- _TEXT PASSAGE_
^^^^

Jonathan D Partridge

Research Associate, Assistant Professor of Instruction
Molecular Biosciences, Biology Instruction Office


j.partridge@utexas.edu

Phone: 512-232-2745

Office Location
PAI 1.13A

Postal Address
103 W 24TH ST
AUSTIN, TX 78712

 

1998-2001   BSc. (Hons) in Microbiology, The University of Sheffield, UK
2001-05   PhD. BBSRC student with Prof. Jeffrey Green, The University of Sheffield, UK
2005-06   Postdoctoral Researcher with Prof. Jeffrey Green, The University of Sheffield, UK
2007-09   Postdoctoral Researcher with Prof. Stephen Spiro, The University of Texas at Dallas, USA

2009-

 

Research Associate with Prof. Rasika Harshey, Dept. Molecular Biosciences, The University of Texas at Austin, USA

2018  

Lecturer, BIO Instruction Office, The University of Texas at Austin, USA

2018-  

Assistant Professor of Instruction, BIO Instruction Office, The University of Texas at Austin, USA

My current research focuses on better understanding mechanisms of bacterial motility, specifically how bacteria sense their environment, and remodel their motility accordingly. This response comes from control of the motor, which drives flagellar rotation. My main focus is in better understanding the role of two proteins important in the function of this motor. The first, FliL, is critical for swarming (a surfaced based mode of motility) and functions to maximize motor output while the second, YcgR, is mediated by the secondary messenger c-di-GMP and acts as a breaking mechanism to halt motility.

^^^^

- _DATASET ENTRIES_
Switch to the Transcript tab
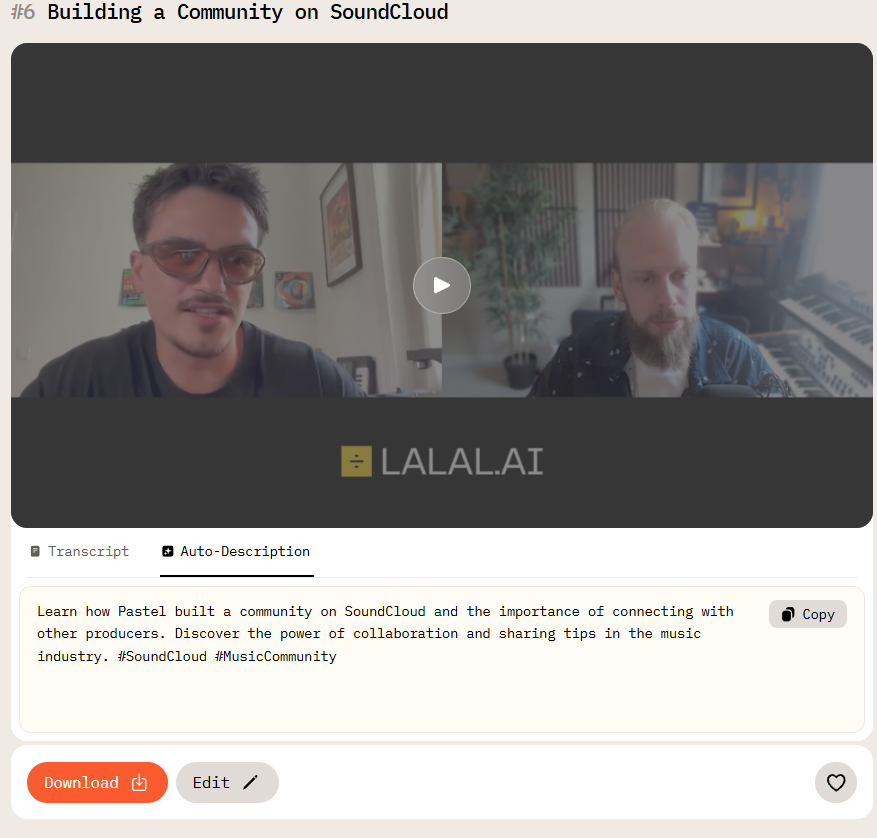 click(79, 552)
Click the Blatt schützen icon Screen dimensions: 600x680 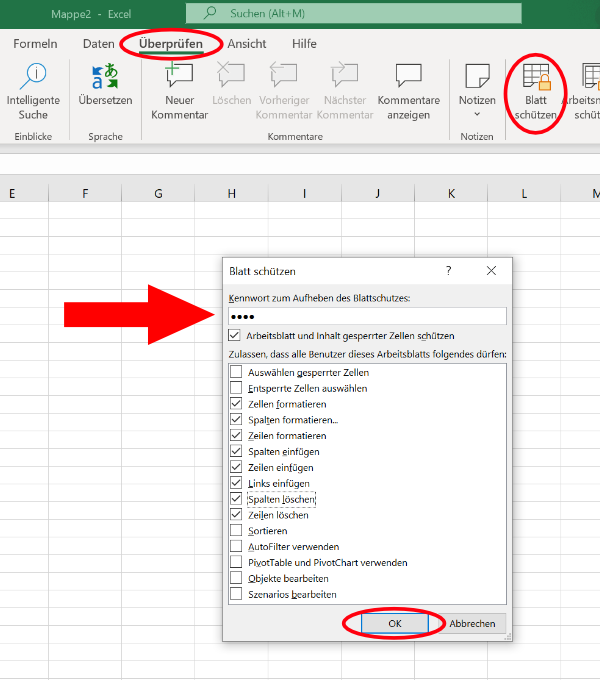(x=536, y=76)
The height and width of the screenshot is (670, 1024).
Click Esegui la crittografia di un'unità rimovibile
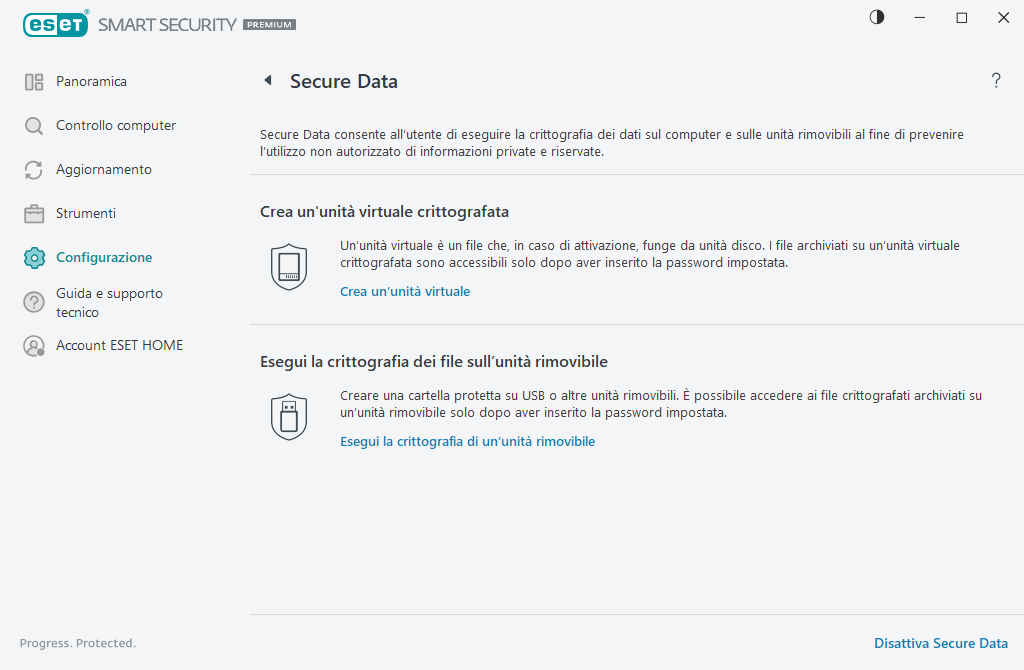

^^^^

- _WHAT IS BEING ASKED_
Continue the faculty profile of Jonathan D Partridge, picking up after the last sentence of its research description.

- _RESULT FOR THIS EXERCISE_
My previous research undertaken at The University of Texas at Dallas involved the study of the nitric-oxide sensitive transcriptional regulator NsrR. Prior to this I gained my PhD at The University of Sheffield (UK), where I further elucidated the regulon of the oxygen sensitive response-regulator FNR, and how the protein coordinated the adaption of E. coli to different growth conditions.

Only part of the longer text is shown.